On my way back to the USA I landed in the city of Dakar, what was then East Pakistan, now Bangladesh, where a new pre-clinical medical school had opened, essentially only classrooms and laboratories. The friendly professor who showed me around learned that my father was one of the early leperologists, and suggested that I visit a leper community on the Changregoona River, not far east of Dakar. I got up early on a Sunday morning and caught a launch to take me to visit British missionaries who cared for the lepers in this community. The launch went slowly against the flow of the river, stopping at many docks to load and unload passenger, animals, and various bundles of goods. When we reached the landing for the leper community, I was directed to the mission house.

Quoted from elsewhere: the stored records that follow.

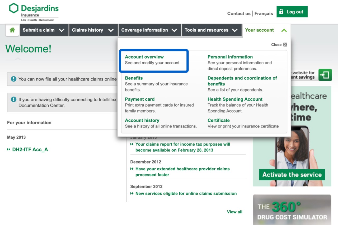Viewport: 338px width, 225px height.
Task: Click the Contact us link
Action: (x=239, y=14)
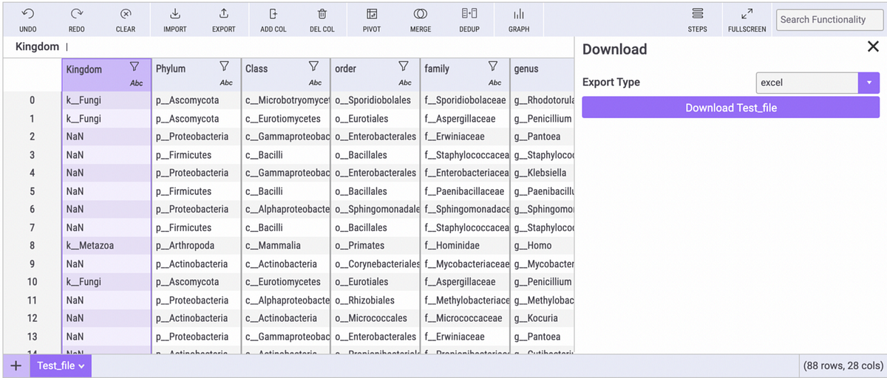Click the Add Col icon
This screenshot has width=887, height=378.
273,14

I found no one was home, so I wandered around the leper village, watching women making cloth and men doing other chores. I recognized the signs of leprosy among the friendly people, whose children seemed to be uninfected. The British missionaries shared their lunch with me and arranged for a three-wheeled taxi to take me back to Dakar. On the way back to the USA I stopped in Burma, now Myanamar, where I was privileged to sail a ‘lightening’-styled sail boat, Bangkok, and then went on to the Large Island of Hawaii, where my family joined me on Kalikakua Bay, where Captain Cook was boiled and the volcano started pouring out red hot liquid rock two days before we were scheduled to leave.